Presentation
The patient was presented with symptoms of intestinal obstruction. She underwent limited laparoscopy, after which her symptoms had not relieved. Then she underwent abdominal CT
Patient Data
diffuse wall thickening of the distal ileal loops
dilatation of the proximal small bowel loops
mild ascites
pneumoperitoneum from recent laparoscopy
nasogastric tube and peritoneal drainage tubes
right side abdominal wall edema
bilateral minimal pleural effusion
incidental left ovarian cyst
The patient went on to have a laparotomy with limited hemicolectomy and extended ileal resection.
Pathology report:
Gross examination:
Received specimen: ileal loop measured 50cm, with thickened part (A).

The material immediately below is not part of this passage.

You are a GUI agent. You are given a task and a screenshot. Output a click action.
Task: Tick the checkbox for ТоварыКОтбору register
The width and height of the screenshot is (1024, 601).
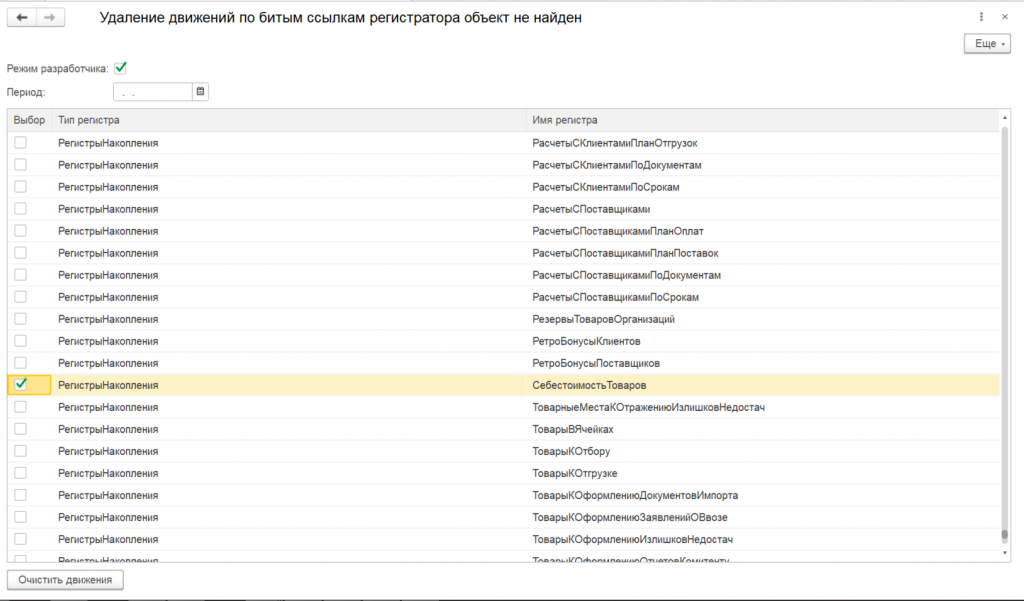click(x=20, y=451)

Random cut sections of the ileum (B). The cecal colonic part (D) measured 10cm. Lymph nodes (C).
Microscopic examination:
Examination revealed ileal endometriosis with normal ileal mucosa and underlying endometrial glands and stroma embedded in the ileal wall with surrounding hemorrhage and hemosiderin-laden macrophages. Chronic inflammatory cellular infiltrate admixed with fibrosis. Resection margins are free. No malignancy in the specimen sent.
Diagnosis:
Limited hemicolectomy with extended ileal resection:
ileal endometriosis
free resection margins
no malignancy
Case Discussion
According to the literature, the small bowel is the second most common intestinal site to be affected by endometriosis after rectosigmoid. It can be asymptomatic or can cause symptoms like nausea, vomiting, colic or even intestinal obstruction as in this case.